▸ **Tarefa a realizar**:
Com base no trecho abaixo sobre os brasileiros em Portugal e as eleições portuguesas, responda:
(a) Segundo o Ministério da Justiça de Portugal, quantos brasileiros adquiriram a nacionalidade portuguesa entre 2010 e 2023?
(b) Que percentual das intenções de voto a última sondagem da Aximage atribuiu ao Chega?
(c) Com quanto os imigrantes contribuíram para a previdência social portuguesa em 2022?

▸ **Trecho**:
_ _ _ _ _

Segundo os números do Ministério da Justiça de Portugal, entre os anos de 2010 e 2023, mais de 500 mil brasileiros adquiriram a nacionalidade portuguesa. Entre os residentes com documentação, o país já conta com 400 mil habitantes oriundos do Brasil, conforme o último relatório divulgado pelo Serviço de Estrangeiros e Fronteiras (SEF), representando 40% da população estrangeira. Especialistas em imigração também afirmam que, entre documentados e indocumentados, a comunidade brasileira está entre 6% a 8% da população, em um país com menos de 11 milhões de habitantes.

Outra luta importante, na visão de Cyntia de Paula, é a pelo direito ao voto para todos os imigrantes que vivem em terras lusitanas, não só os brasileiros. “Se pensarmos na campanha “Aqui vivo, Aqui voto”, que é relevante e muito antiga da sociedade civil, perceberemos que as pessoas migrantes carecem dos seus direitos políticos garantidos, pois nós aqui vivemos, contribuímos, pagamos impostos e temos uma relação de deveres com o país. Portanto, os direitos também deveriam ser iguais, incluindo o de voto”, pontua.

Uma sociedade dividida

Mesmo diante da instabilidade social e política que ajudou a alavancar o discurso fascista da extrema-direita, o principal embate na disputa eleitoral permanece entre o Partido Socialista (PS), agora liderado por Pedro Nuno Santos, e a Aliança Democrática (AD), representada pelo conservador e social-democrata, Luís Montenegro (PSD).

Divulgada no domingo passado (03/03), a última sondagem feita pela Aximage colocou o PS e a AD com empate técnico, mas com uma vantagem de 33,1% das intenções de voto para os socialistas contra 29,6% dos sociais-democratas. O Chega (CH), que vem logo em terceiro lugar (16,7%), confirma o receio de parte da opinião pública sobre a possível coligação entre a direita (AD) e a extrema-direita para formar maioria no Parlamento e assim governar o país.

Com um dos menores salários da Europa (820 euros), refém da gentrificação, da especulação imobiliária e com uma dependência econômica proveniente do setor de serviços e turismo, Portugal viu a adesão ao discurso reacionário, xenófobo e racista de André Ventura (líder do partido Chega) ganhar espaço em uma sociedade cada vez mais ressentida com a degradação social provocada por políticas neoliberais. O seu objetivo em dobrar o número de parlamentares na Assembleia da República, que hoje são doze, tornou-se mais viável.

Esse cenário vem provocando disputas entre as bases da social-democracia, enquanto alguns representantes da ala progressista já falam em uma nova aliança parlamentar entre as esquerdas (que ficou conhecida como ‘geringonça’) para evitar um quadro pós-eleitoral que representaria um enorme retrocesso aos direitos básicos da classe trabalhadora, incluindo a população imigrante, que hoje também preenche uma parcela significativa da economia lusitana. Só em 2022, os imigrantes contribuíram com 1,6 bilhão de euros à previdência social portuguesa.

_ _ _ _ _

▸ **Dados fornecidos**:

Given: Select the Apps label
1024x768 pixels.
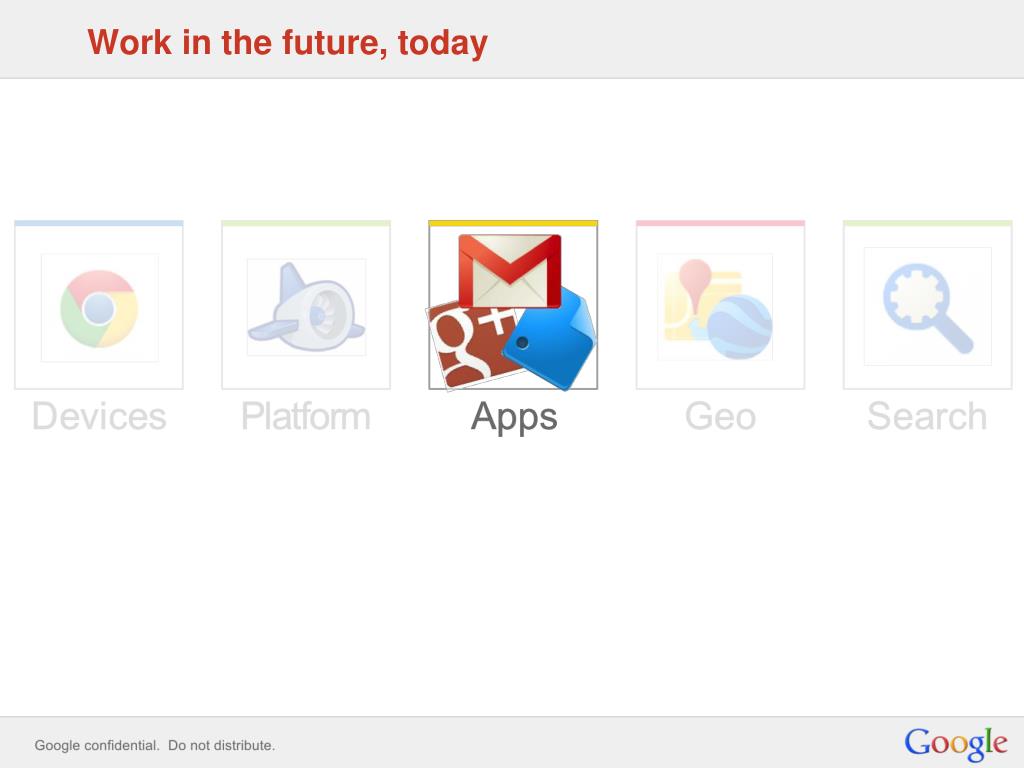Looking at the screenshot, I should pos(514,417).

_ _ _ _ _

▸ **Resposta escrita**:
(a) Mais de 500 mil.
(b) 16,7%.
(c) 1,6 bilhão de euros.